Here’s what our reviewers thought of the books on the shortlist…
Washington Black by Esi Edugyan (Serpent’s Tail)
Canadian author Esi Edugyan’s vast, brutal, intricate and searching novel sees its eponymous hero, Washington Black, escape slavery via a ‘cloud cutter’. The work of a bumbling Englishman, the clumsy airplane plucks Washington from the trauma and violence of the Barbados plantation he grew up on, and nudges him into a world of international travel and exploration. He paints on river banks on the Canadian frontier, chats with solitary ship captains and dives for octopus, all the while trying to unlatch himself from the past and his English patron. It is an epic adventure, pinned to a scaffold of jeopardy. Edugyan’s descriptions of slavery – and the pained love between Washington and Big Kit, who tries to take care of him – are ferocious and terrifying, yet elegantly wrought. The pacing feels a little off at times (leaping from continent to continent can be wearying), and if the mythical doesn’t enthuse you, you may find yourself skim-reading passages. But this is a bold, determined and often fascinating saga that will sit with you for days.

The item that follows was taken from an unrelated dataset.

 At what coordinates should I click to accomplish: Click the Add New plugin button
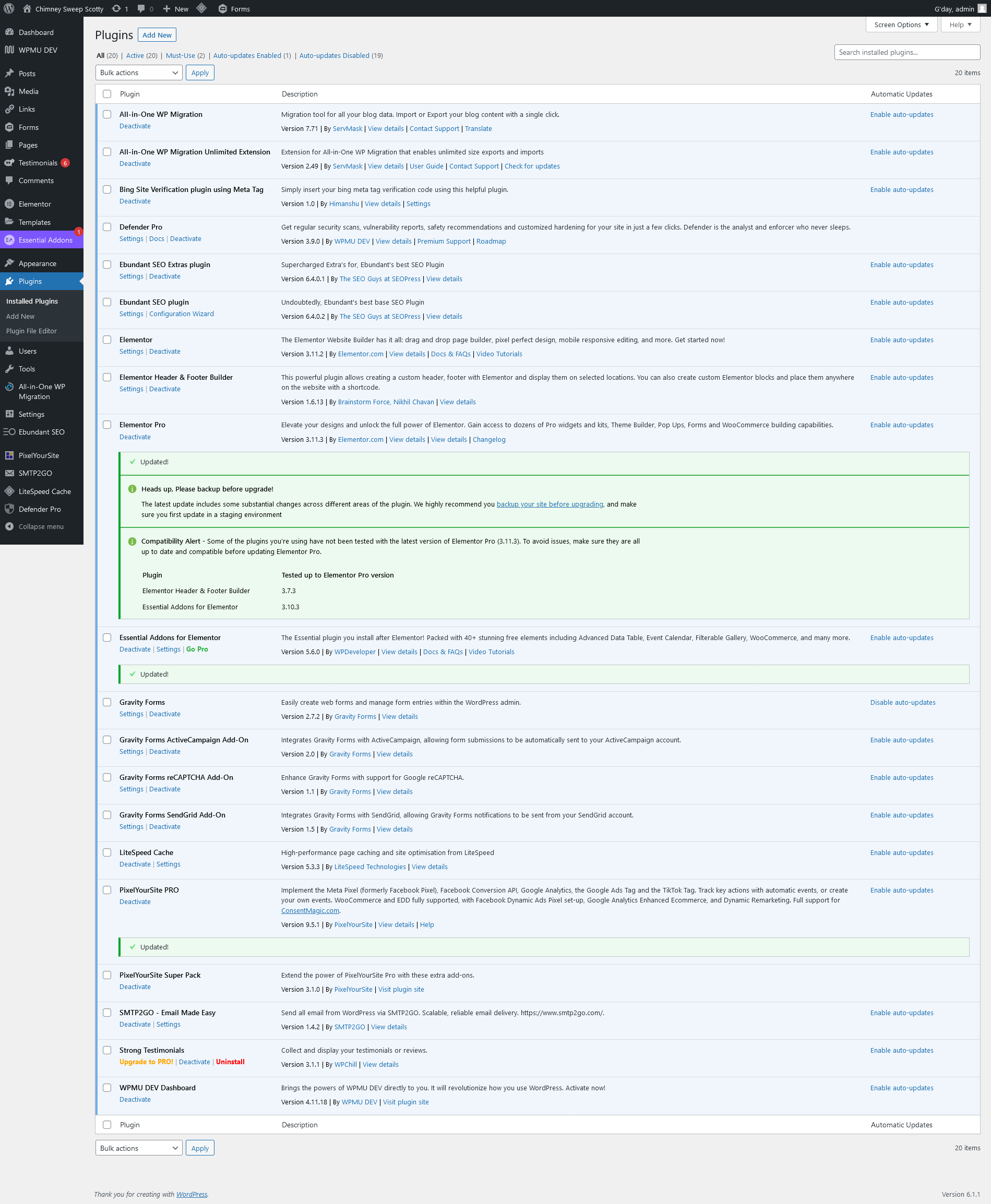(157, 35)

The Overstory by Richard Powers (William Heinemann)
The Overstory brings together the stories of nine strangers. The one thing uniting them is their experiences with trees, and together, they are forced to unite and prevent the destruction of the USA’s last remaining forest.
Everything Under by Daisy Johnson (Jonathan Cape)
Gretel, a lexicographer, has been reunited with her estranged mother Sarah, 16 years after being abandoned as a teenager. Now battling dementia, Sarah struggles to explain her erratic behaviour and Gretel must temper her desire for answers with care for an almost-stranger. Seeping through their fraught household is the half-memory of their life on a narrowboat, when a strange boy called Marcus stayed with them. With Sarah unable to fill in the gaps, Gretel seeks out Marcus’ family, only to uncover yet more questions in this commendable retelling of the classical Oedipus myth. Johnson’s first book, Fen, was a celebrated collection of short stories that evoked the unsettledness of the shifting marshlands of East Anglia. Everything Under continues that sense and explores femininity, family and identity with a timeline and narrators that eddy and clash like sticks thrown into a river. It’s a difficult read at first, but like a current, it soon carries you away.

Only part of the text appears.